Manuel Blum
  • 1995 Turing Award


Venezuelan-American computer scientist, pioneer in the field of theoretical computer science. He was awarded the 1995 Turing Award, for his contributions to the foundations of computational complexity theory and its applications to cryptography and program checking, a mathematical approach to writing programs that checks their work.

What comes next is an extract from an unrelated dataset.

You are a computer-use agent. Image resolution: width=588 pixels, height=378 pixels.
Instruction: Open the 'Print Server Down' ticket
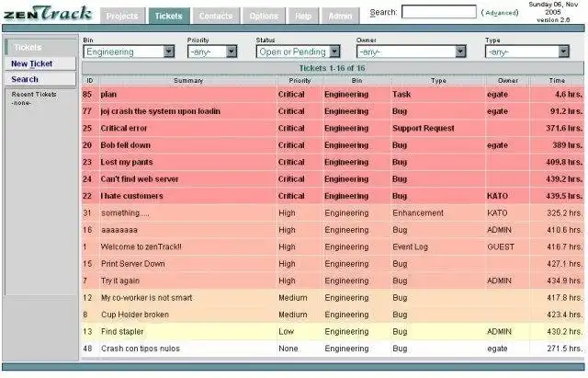coord(133,264)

Education and Work Experience

1964, Ph.D. in Mathematics, MIT
1977-1980, Associate Chair for Computer Science, UC Berkeley
1974-Present, Group in Logic and Methodology of Science, U.C. Berkeley
2001-Present, Bruce Nelson Professor of Computer Science, Carnegie Mellon University (Present-Emeritus)

Honors and Awards

1982, IEEE Fellow
1983, Fellow of American Association for the Advancement of Science
1995, Turing Award
2002, Member of the United States of National Academy of Sciences

Major Academic Achievements

The problems he has tackled in his long career include, among others, methods for measuring the intrinsic complexity of problems. Blum’s Speedup Theorem is an important proposition about the complexity of computable functions. The Blum axioms give a machine-independent way to understand the complexity of computation, whether that computation is done by a human or a computer. In his work, Blum has shown that secure business transactions, pseudo-random number generation, program checking, and more recently, CAPTCHAs for detecting bot intruders, are possible in part because all computational devices are resource bounded. Blum’s current research includes designing a computer architecture for a conscious AI inspired by major advances in congnitive neuroscience.